Cincinnati Loves Kinky Boots
by Liz Eichler 1/7/16
Many shows earn standing ovations, sometimes only achieving that standing O when the last performer takes a bow. But for Kinky Boots audiences anticipated the curtain call, cheering on this spicy, campy musical throughout the final number. The show has enough glitter, bows and good will toward men to extend your Holiday spirit through its January run.
“I loved it!” “I’d see it again tomorrow!” echoed throughout the theatre, into the lobby and outside of the Aronoff Center. “Lola’s voice!” “The costumes!” “The hair!” rave reviews glistened and sparkled like the perfect costumes.
Kinky Boots is a fun, feel good show. It is about Charlie (Adam Kaplan), the son of a shoe manufacturer, who has dreams of being upwardly mobile in the big city, but is called back to his hometown and factory when his father dies. Dad was passionate about creating a quality pair of men’s shoes, ignoring the economy and fashion trends, making Charlie face some hard choices as he uncovers the finances. Business school –and common sense–says to find a niche market to survive, or close down. This straight laced boy from the suburbs meets up with the drag queen Lola (fabulously performed by J. Harrison Ghee), and learns lessons in business and humanity.
Audiences liked the show at intermission, but loved it after the second act whose every number is a gem. The story hits home, exploring the theme of men never good enough for their dads, captured tenderly by “Not My Father’s Son,” sung by both Lola and Charlie. The show repeats the theme, “you can change the world when you change your mind” for both people and business.

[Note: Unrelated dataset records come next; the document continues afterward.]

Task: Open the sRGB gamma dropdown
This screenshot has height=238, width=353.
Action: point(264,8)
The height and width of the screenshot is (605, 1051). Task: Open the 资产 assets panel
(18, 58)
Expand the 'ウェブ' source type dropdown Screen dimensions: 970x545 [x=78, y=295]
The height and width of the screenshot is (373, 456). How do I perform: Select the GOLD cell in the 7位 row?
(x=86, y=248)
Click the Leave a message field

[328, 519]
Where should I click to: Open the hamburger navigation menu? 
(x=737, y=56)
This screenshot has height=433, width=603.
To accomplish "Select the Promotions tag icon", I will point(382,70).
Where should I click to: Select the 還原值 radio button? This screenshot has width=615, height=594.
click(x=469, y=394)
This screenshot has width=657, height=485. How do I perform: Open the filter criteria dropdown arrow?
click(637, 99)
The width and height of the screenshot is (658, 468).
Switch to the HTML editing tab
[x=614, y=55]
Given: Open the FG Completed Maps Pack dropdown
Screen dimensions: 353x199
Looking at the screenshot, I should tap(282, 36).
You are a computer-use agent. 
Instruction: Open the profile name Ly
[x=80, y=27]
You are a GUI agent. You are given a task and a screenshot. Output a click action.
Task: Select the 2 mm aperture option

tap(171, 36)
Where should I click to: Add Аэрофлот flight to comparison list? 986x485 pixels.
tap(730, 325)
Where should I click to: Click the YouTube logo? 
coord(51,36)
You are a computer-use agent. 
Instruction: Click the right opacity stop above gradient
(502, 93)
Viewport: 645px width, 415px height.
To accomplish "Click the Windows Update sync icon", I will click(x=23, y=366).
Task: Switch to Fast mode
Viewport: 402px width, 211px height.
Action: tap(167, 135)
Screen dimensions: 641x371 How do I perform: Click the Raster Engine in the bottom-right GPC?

Kudos to Cyndi Lauper, (whose career I have followed since, um, high school?) whose songs show a richness of character and styling, quietness and celebration. The book, by Harvey Fierstein, is witty and fast, hampered just a bit by some awkward accents and not quite perfect sound.
“The History of Wrong Guys” sung by co-worker Lauren (energy ball Tiffany Engen) won over many with her obvious comic skills. The whole cast is strong; standing out is George, played byJim J Bullock, yes, of Hollywood Squares fame, and Aaron Walpole’s antagonist of Don. But it is the ensemble numbers which pack the punch (literally!) with clever staging and a generous pop of amazingly nimble drag queens which truly make this a belated gift to Cincinnati. Perfect for “ladies, gentlemen, and those still making up their mind.”
Kinky Boots is part of the Fifth Third Bank Broadway in Cincinnati series presented by TriHealth at the Aronoff Center, playing now through January 17. Book by Harvey Fierstein and Music and Lyrics by Cyndi Lauper, directed and choreographed by Jerry Mitchell.